Da Francesca Schiavone a Martina Trevisan. Gli Internazionali del Marocco parlano ancora italiano. La 28enne fiorentina corona una settimana da sogno vincendo il Gran Prix Sar la Princesse Lalla Meryem, torneo WTA 250 dotato di un montepremi di 251.750 dollari disputato sulla terra rossa di Rabat, in Marocco, il primo conquistato nella sua carriera. Martina ha sconfitto la statunitense Claire Liu col punteggio di 6-2 6-1 in 1 ora e 32 minuti di gioco, con una prestazione notevole per qualità tecnica, intensità e grinta, che ha ricordato i giorni di Parigi del 2020 quando giunse a sorpresa ai quarti, di fatto iniziando un’altra splendida carriera, dopo essere stata una grande promessa del tennis internazionale junior e dopo aver smesso per un periodo, prima della miracolosa ripresa.

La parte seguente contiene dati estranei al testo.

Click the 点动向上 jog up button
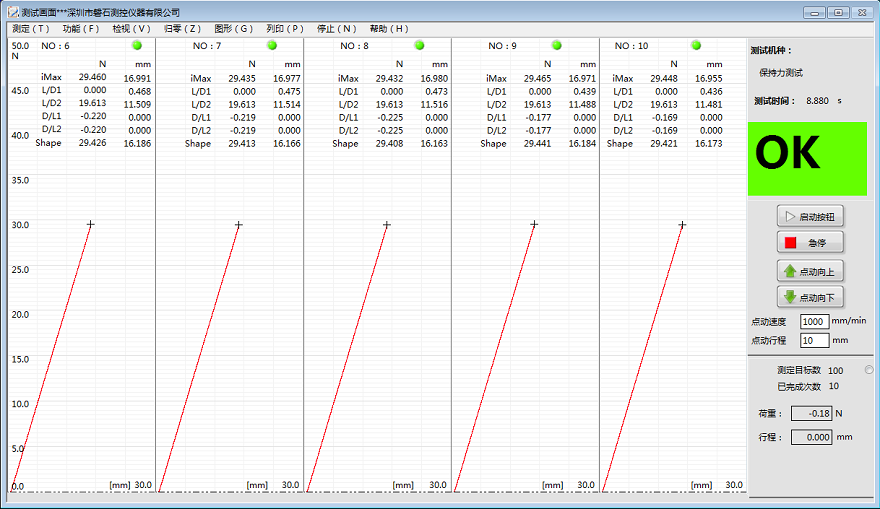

Bellissime le sue parole durante la premiazione, davanti ad oltre quattromila appassionati a Rabat, una delle città più tennistiche del Marocco. “Una giornata incredibile. Mi ero promessa di non piangere, ma è un po’ complicato. Congratulazioni a Claire per la sua bella settimana e buona fortuna per Parigi. Voglio dedicare questo trofeo a mio papà. Non mi può vedere in questo momento, ma so che sarebbe molto fiero di me: questo è per te, che sei un guerriero“. Inevitabile, le lacrime dopo queste frasi emozionanti che rendono ancora più simpatica e più vicina agli appassionati la campionessa fiorentina.

Era la prima volta che Martina incrociava la 21enne californiana di Thousand Oaks (posizionata al n.92 del ranking WTA), anch'essa all'esordio all'atto conclusivo di un torneo del circuito maggiore. Trevisan si era guadagnata la finale a Rabat vincendo il derby azzurro venerdì contro Lucia Bronzetti in due set. Ma il capolavoro l’ha fatto al secondo turno il capolavoro dell'azzurra, il successo su Garbine Muguruza (n.10 al mondo) in quella che è diventata la sua seconda vittoria contro una top10 in carriera (Bertens negli ottavi a Parigi 2020 la prima). La Trevisan torna a vivere così uno dei suoi magic moment, e lo fa affiancata a un marchio storico, Colavita, l’azienda di prodotti gastronomici che più di tutti è stata vicina alla campionessa toscana e che era già stata al fianco di un altro azzurro, Matteo Berrettini, accompagnandolo alle semifinali degli Open Usa, 42 anni dopo Barazzutti. E ora Parigi.

Lunedì Martina sarà n.59 (seconda tennista italiana al mondo), migliorando il proprio best ranking (n.66) ottenuto il 20 settembre 2021 ed esordirà al Roland Garros con il sogno di fare bene come nel 2020. Trevisan è la 26esima giocatrice italiana arrivata in finale sul tour maggiore, e riporta la bandiera tricolore nell'albo d'oro nel torneo marocchino dopo il successo di Francesca Schiavone targato 2013. È il 76esimo successo di una tennista italiana sul tour WTA.